That's where the Hungarian Algorithm comes useful, reducing the complexity to a polynomial one of O(n3). The procedure to solve this problem can be seen in the following figure, in which we first compute the IoUs between the predicted tracks positions and the detection, put them in matrix form and keep only the ones that maximize the cost overall.

Illustration of the assignment problem solution with the Hungarian Algorithm. The optimal matches are the ones that maximize the IoUs.

Correction

Once we make the matches, the Kalman Filter can refine our detected objects and velocity based on the velocity model that we imposed.
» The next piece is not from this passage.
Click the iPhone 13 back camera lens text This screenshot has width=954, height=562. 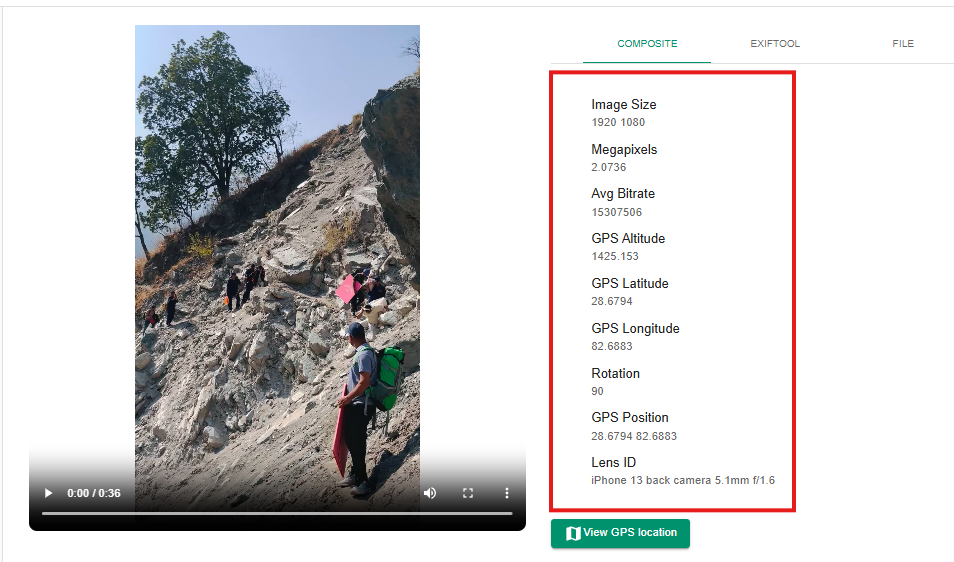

This is just the classic Kalman Filter Correction step, where we compute the Kalman Gain and adjust the object position weighting the object detection and the linear model prediction, taking into consideration the detection and prediction noise.

If there is a tracked object that hasn’t had a match, it will not correct it, but will keep track of it with only the prediction step.

Kalman Filter Correction Step

The correction step leverages the measurement information in order to adjust the prediction of the model. Because both our model and measurements are imperfect, we don't exactly know where our object really is, but we can try to use all the information we have in order to make the best estimation.

In order to do this, we are going to compute the Kalman Gain, which defines how much importance the measurement will have. Then, we will update our estimated state and covariance weighting the measurement by the Kalman Gain. A higher kalman gain indicates that we should pay more attention to the measurement than to the model.

Let’s visualize this:

The updated mean state estimate will basically move where we expected the object to be. In order to do this, we add to the predicted mean the weighted by the kalman gain difference between the measurement (detected object position) and between the predicted position

The updated covariance will reflect how certain we are of this new estimate, typically decreasing. For doing this, we subtract the predicted covariance weighted by the kalman gain to the predicted covariance itself.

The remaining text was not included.